If i try to represent the value 2.8928 with a Q format of, lets say Q12. The value changes to 11849. Now 10^11849 results in overflow.

How should one handle these large numbers?? I Could use another formatting like Q4, but even then the numbers get very large and my becomes poor. I would very much like to be able to calculate with a precision of .001, but i just can see how this should be done.

Minimal Working Example:

int vSignal = 400000

// Floatingpoint -> Goes well
double dExp = 2.89285
double dSignal_amplified = vSignal * std::pow(10,dExp)

// Fixedpoint -> Overflow
int iExp = 11848 // Q12 format
int iSignal_amplified = vSignal * std::pow(10,iExp)
iSignal_amplified =  iSignal_amplified>>12

Any ideas?

Answer 1

"If i try to represent the value 2.8928 with a Q format of, lets say Q12. The value changes to 11849. Now 10^11849 results in overflow.".

Mixed-type math is pretty hard, and it looks like you should avoid it. What you want is pow(Q12(10.0), Q12(2.8928)) or possibly an optimized pow10(Q12(2.8928)). For the first, see my previous answer.

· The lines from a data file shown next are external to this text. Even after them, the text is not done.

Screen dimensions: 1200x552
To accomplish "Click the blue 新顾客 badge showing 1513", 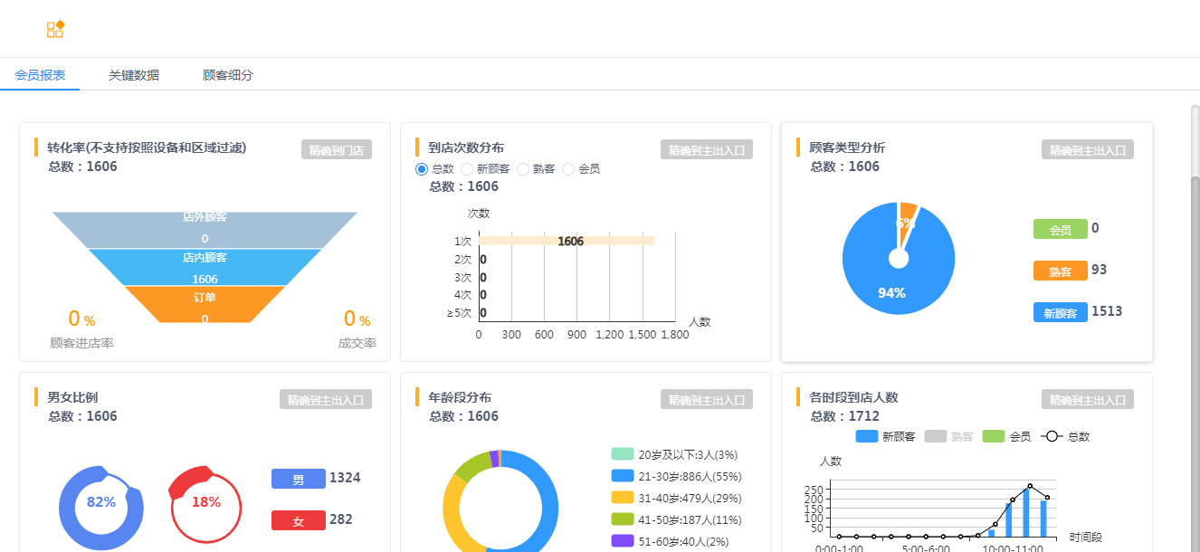I will (1059, 311).
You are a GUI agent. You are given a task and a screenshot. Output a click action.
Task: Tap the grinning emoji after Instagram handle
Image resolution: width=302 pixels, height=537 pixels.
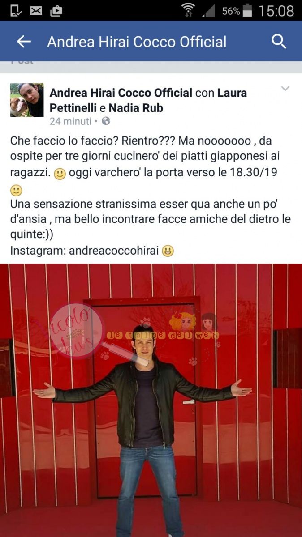(x=168, y=251)
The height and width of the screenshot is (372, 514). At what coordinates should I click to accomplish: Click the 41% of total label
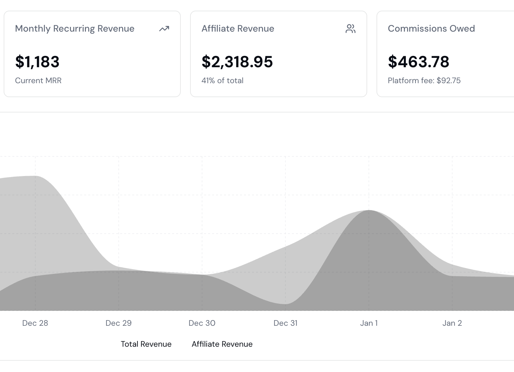tap(222, 81)
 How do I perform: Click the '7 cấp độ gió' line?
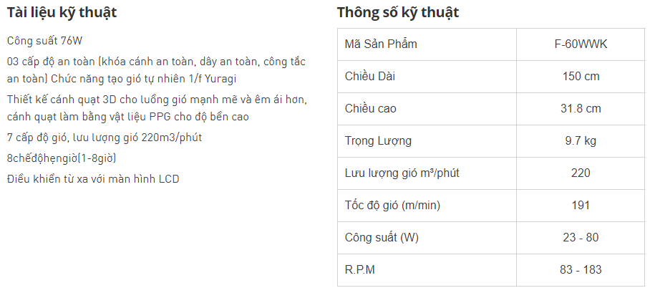(105, 138)
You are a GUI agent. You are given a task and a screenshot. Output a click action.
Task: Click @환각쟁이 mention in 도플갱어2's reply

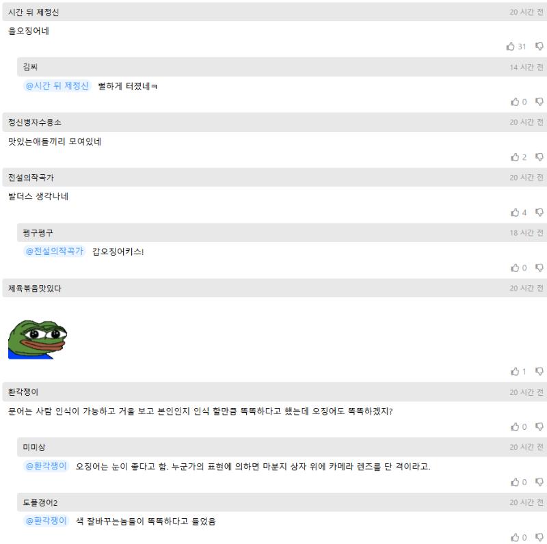[46, 521]
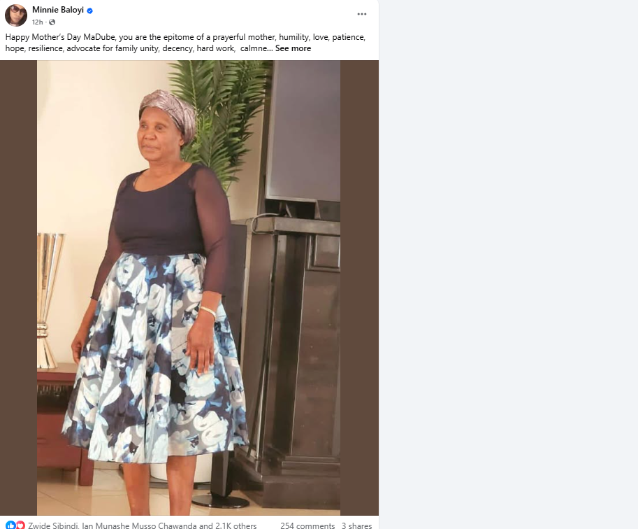Open Minnie Baloyi's profile name link
This screenshot has width=638, height=529.
click(x=58, y=10)
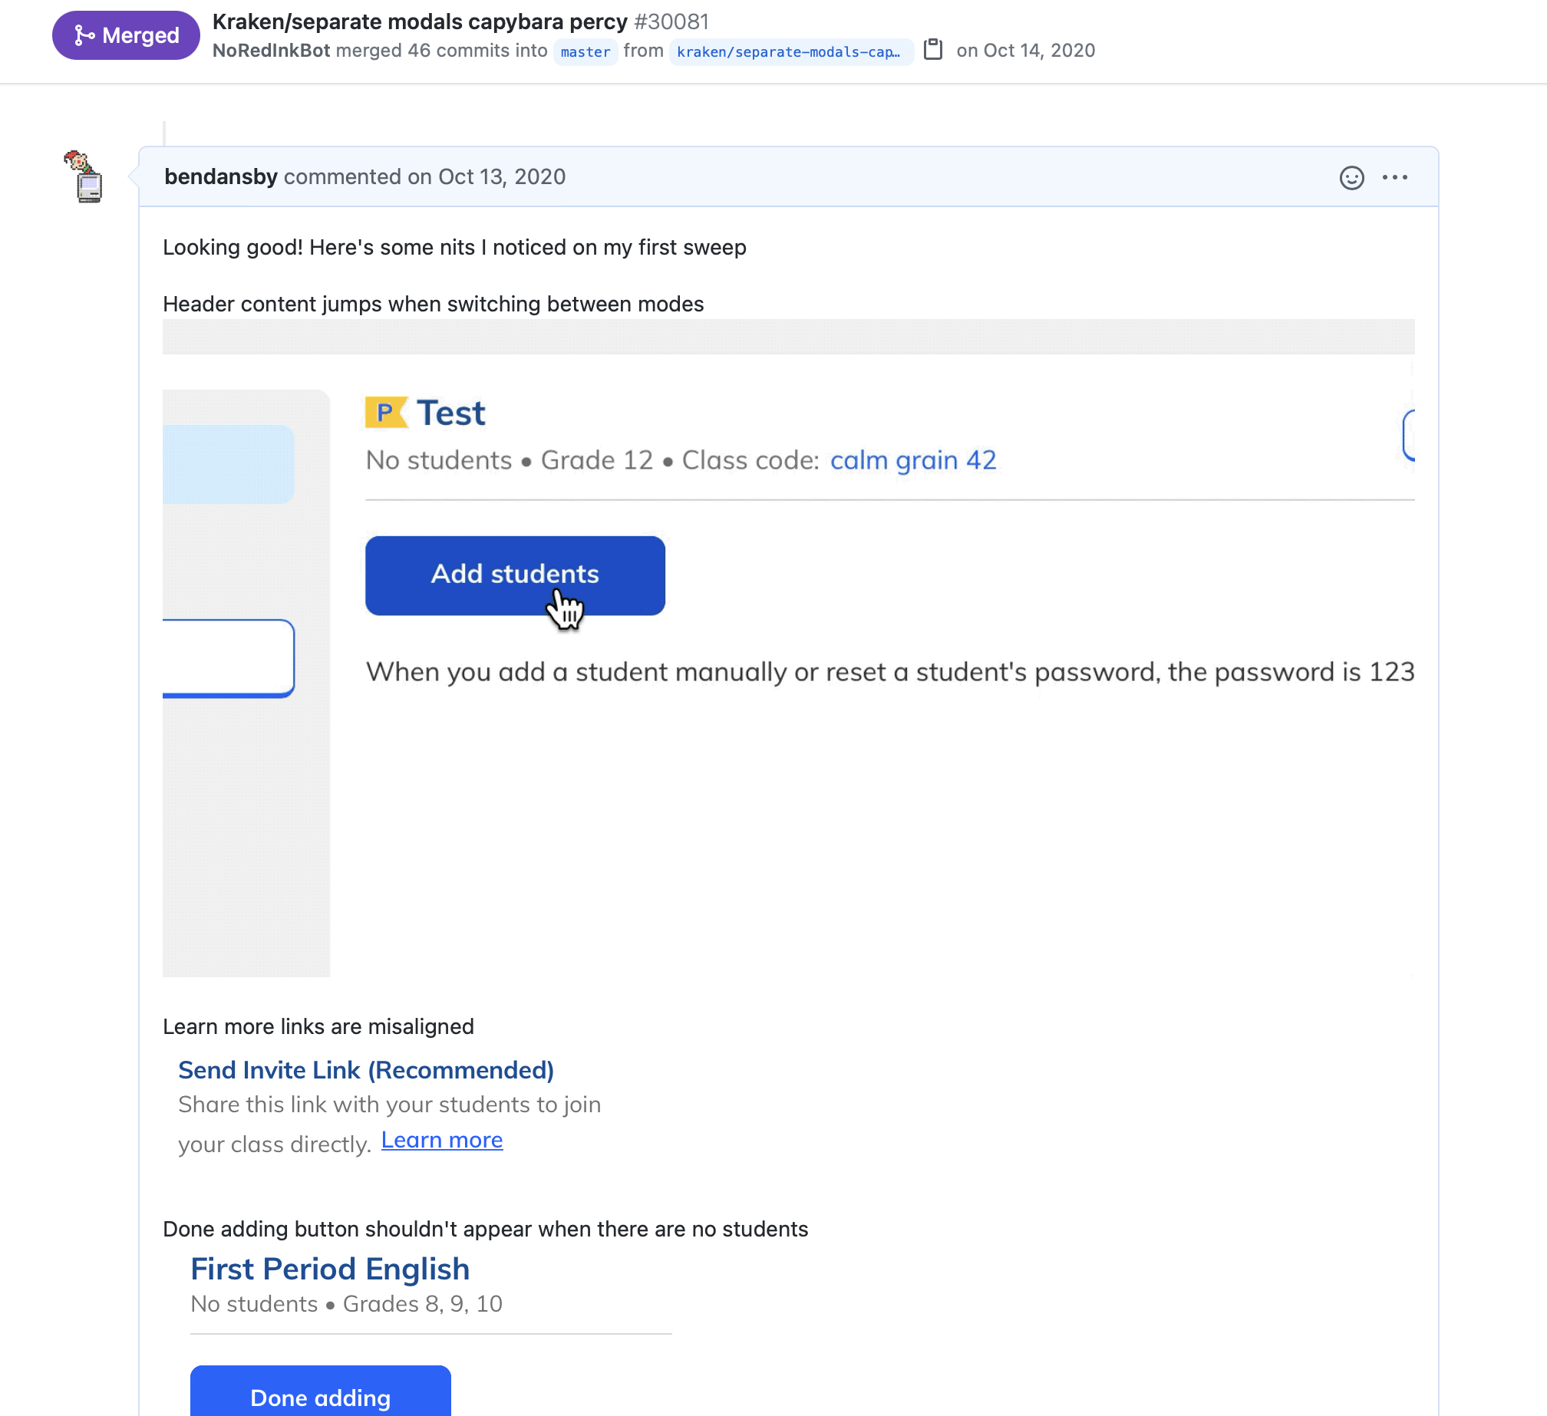This screenshot has height=1416, width=1547.
Task: Click the Done adding button
Action: click(320, 1397)
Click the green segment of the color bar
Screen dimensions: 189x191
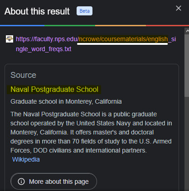click(x=70, y=26)
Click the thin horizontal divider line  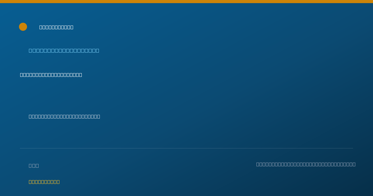tap(187, 148)
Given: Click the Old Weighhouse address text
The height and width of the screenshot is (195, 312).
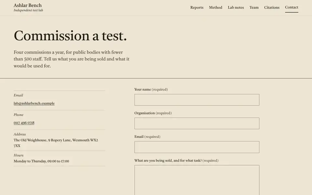Looking at the screenshot, I should tap(56, 143).
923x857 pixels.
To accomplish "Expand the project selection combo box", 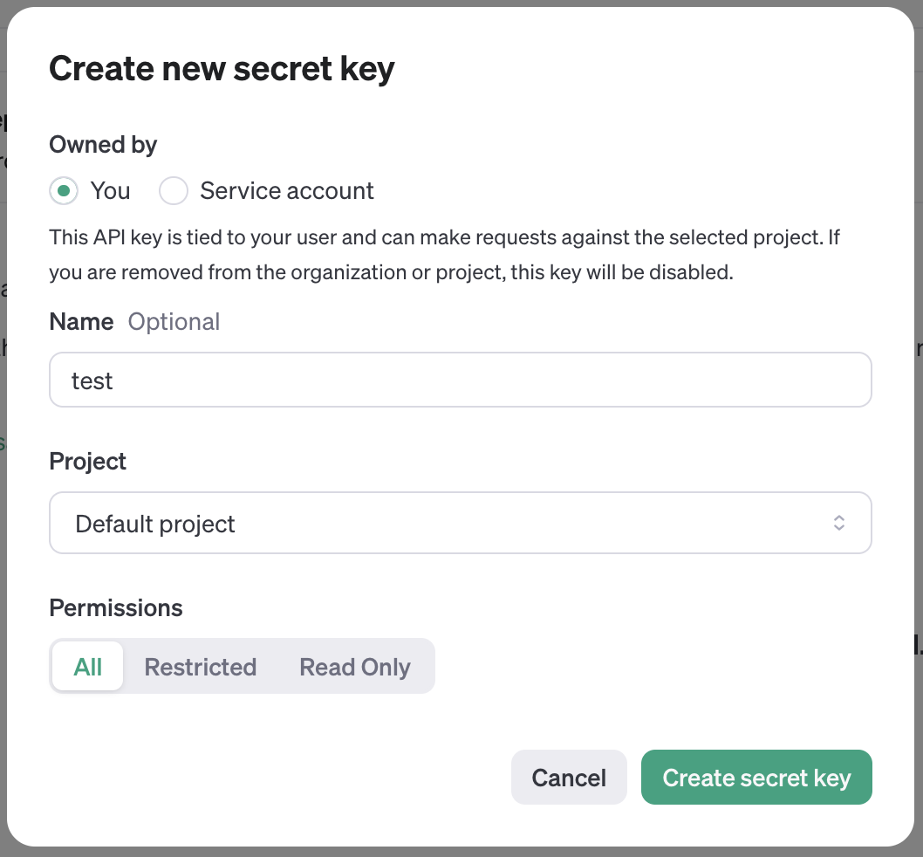I will (461, 523).
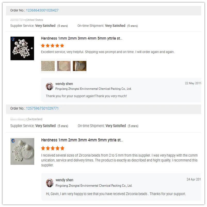Click Pingxiang Zhongtai company name in second reply
Image resolution: width=207 pixels, height=207 pixels.
click(x=94, y=186)
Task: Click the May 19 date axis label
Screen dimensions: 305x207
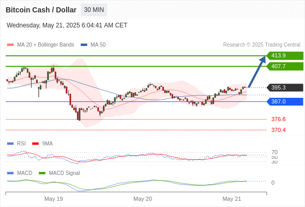Action: [x=53, y=199]
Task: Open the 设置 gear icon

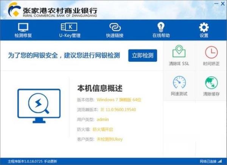Action: (204, 30)
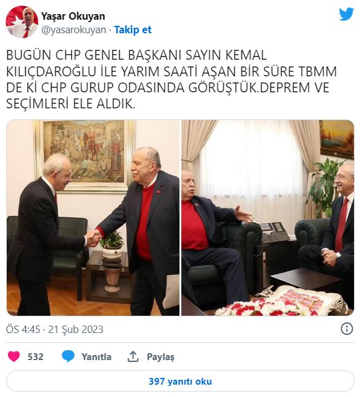The width and height of the screenshot is (362, 397).
Task: Click the share upload arrow icon
Action: [x=133, y=356]
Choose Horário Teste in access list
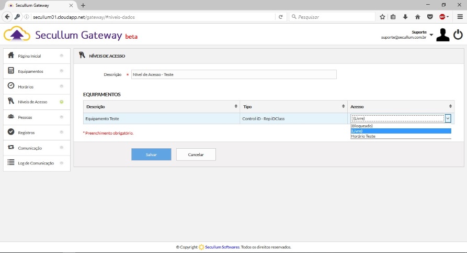 click(363, 136)
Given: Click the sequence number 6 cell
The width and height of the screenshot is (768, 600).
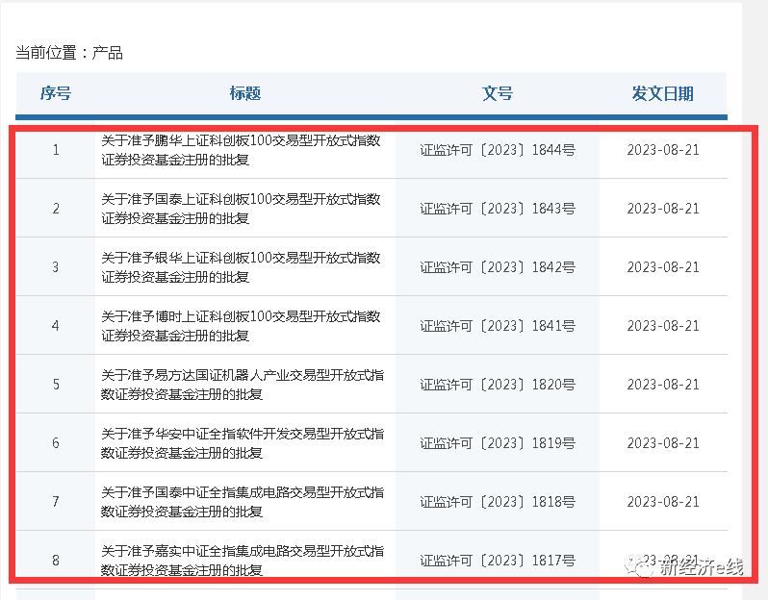Looking at the screenshot, I should click(56, 443).
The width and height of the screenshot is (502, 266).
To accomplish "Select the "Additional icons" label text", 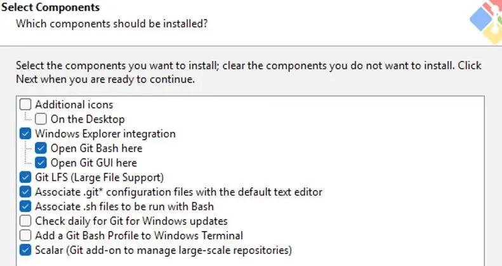I will pyautogui.click(x=74, y=104).
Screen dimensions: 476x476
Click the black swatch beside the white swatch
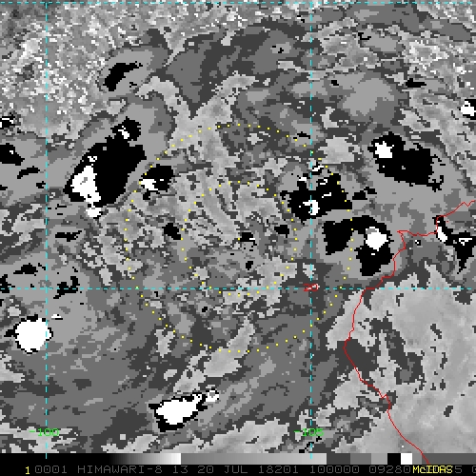pos(394,459)
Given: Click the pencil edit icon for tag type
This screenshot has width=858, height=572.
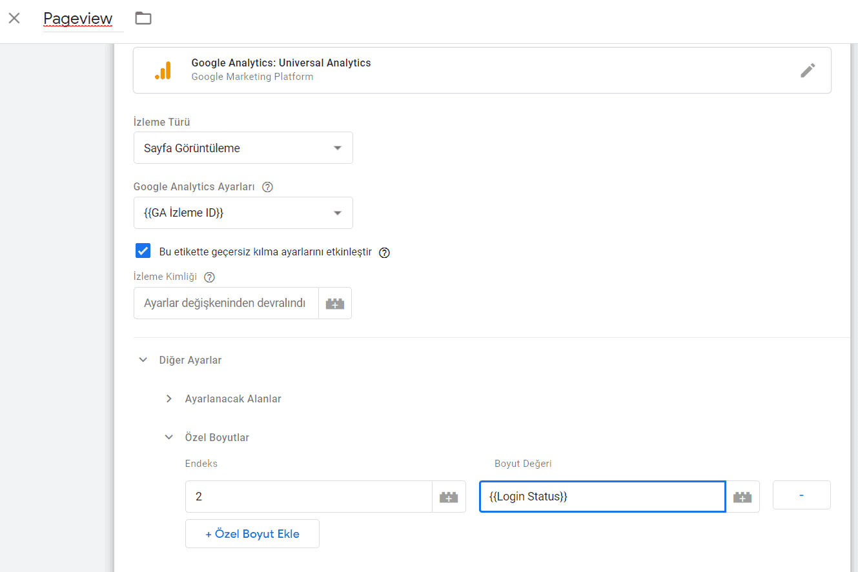Looking at the screenshot, I should tap(808, 70).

The latter can be optimized by a hardcoded table of powers. pow10(2.8928) is of course pow10(2) * pow10(.5) * pow10(.25) * pow10(.125) * ... - each 1 in the binary representation of 2.8928 corresponds to a single table entry. You may want to calculate the intermediate results in Q19.44 and drop the lowest 32 bits when you return..

Edit: Precision

Storing all the values of pow10(2^-n) up to n=12 has the slight problem that the result is close to 1, namely 1.000562312. If you'd store that as a Q12, you lose precision in rounding. Instead, it may be wise to store the value of pow10(2^-12) as a Q24, the value of pow10(2^-121) as a Q23 etc. Now evaluate Q12 pow10(Q12 exp) starting at the LSB of exp, not the MSB. You need to repeatedly shift the intermediate results as you move up to pow10(0.5) but half of the time you can merge that with the >>12 that's inherent to Q12 multiplication.

Answer 2

Here is a proposal. It's just a rough idea, that needs to be adjusted and refined.

Say you need a precision of 0.01 (you can choose the precision you need of course) you can represent the exponent as: Exp = N + M*10^-1 + P*10^-2where N, M and P are integers and M and P are between 0 and 9.

Then you pre-compute and round all values for 10^(M*10^-1) * 100 and 10^(P*10^-2) * 100. They are all between 1 and 1000. Store them in a lookup table to avoid computing float operations at runtime. Let's call these lookup tables A[M] and B[P].

Then you can compute 10^Exp =( 10^N * A[M] * B[P] ) / 10000

The multiplication should not overflow since A[M] * B[P] is between 1 and 1,000,000 and A is lower than 10 according to what you said.

I did a quick test with a few values and it seems to give an acceptable precision.